What is the significance of recording a contemporary resistance movement? How do the palpably silent, desensationalised images in the photographer Prarthna Singh’s Har Shaam Shaheen Bagh—Every Evening, Shaheen Bagh—weave together narratives of resistance? The photographs, starkly devoid of dramatic hues, bear witness to the movement’s feminist defiance and unyielding resilience. They depict a form of dissent divergent from the usual sights of contemporary protests. Absent are the frenzied visuals of social upheaval—instead, Singh’s photographs present the record of a serene, steadfast and potent resistance against a challenge to the fundamental rights of Indian citizens. The unassuming composition of the work inevitably draws the focus towards the significance of archiving such a movement. At the same time, it evokes the question: what is the implication of this deliberate simplicity within the aesthetics of global resistance movements?

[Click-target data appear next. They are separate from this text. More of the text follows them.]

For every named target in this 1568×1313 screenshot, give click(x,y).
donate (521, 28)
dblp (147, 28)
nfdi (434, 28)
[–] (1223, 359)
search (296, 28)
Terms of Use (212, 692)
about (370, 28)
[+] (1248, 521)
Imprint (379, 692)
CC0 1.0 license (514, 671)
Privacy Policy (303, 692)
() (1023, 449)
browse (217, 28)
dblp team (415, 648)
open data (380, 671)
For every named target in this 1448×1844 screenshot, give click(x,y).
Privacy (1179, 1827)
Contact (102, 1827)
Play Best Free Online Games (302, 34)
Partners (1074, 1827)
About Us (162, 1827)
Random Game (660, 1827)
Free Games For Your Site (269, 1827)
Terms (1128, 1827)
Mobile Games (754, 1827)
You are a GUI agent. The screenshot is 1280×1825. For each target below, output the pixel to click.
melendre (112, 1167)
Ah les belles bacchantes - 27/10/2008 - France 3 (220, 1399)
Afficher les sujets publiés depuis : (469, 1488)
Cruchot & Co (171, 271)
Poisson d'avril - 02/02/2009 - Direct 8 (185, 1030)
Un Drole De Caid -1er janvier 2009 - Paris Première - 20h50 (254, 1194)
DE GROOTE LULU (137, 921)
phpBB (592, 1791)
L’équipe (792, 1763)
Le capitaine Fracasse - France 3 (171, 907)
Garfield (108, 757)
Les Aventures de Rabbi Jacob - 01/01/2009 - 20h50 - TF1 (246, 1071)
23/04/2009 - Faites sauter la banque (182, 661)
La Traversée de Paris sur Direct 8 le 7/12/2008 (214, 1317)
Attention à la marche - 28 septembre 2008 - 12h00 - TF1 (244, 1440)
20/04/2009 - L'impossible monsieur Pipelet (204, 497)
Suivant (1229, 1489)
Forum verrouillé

India’s Citizenship (Amendment) Act and the government’s proposition for establishing a National Register of Citizens provoked a countrywide wave of protests towards the end of 2019. A few Muslim women convened on a major road in the Shaheen Bagh neighbourhood for a peaceful sit-in on 15 December, the same day as the Delhi Police’s assault on students of Jamia Millia Islamia. What started as an imperceptible sit-in became a remarkable display of nonviolent, inclusive feminist emancipation over a period of 101 days.
Urged on by this display of egalitarian solidarity, and responding to the nationwide unrest, Singh travelled back home to Delhi and joined the Shaheen Bagh protest in early January 2020. “The tent became a feminist site of resistance, steadily developing an organic network,” Singh told me, reflecting on what she witnessed there. “From grandmothers to newborns, women in Shaheen Bagh exercised their agency as citizens willing to organise to protect their democracy in nonviolent, gentle ways.”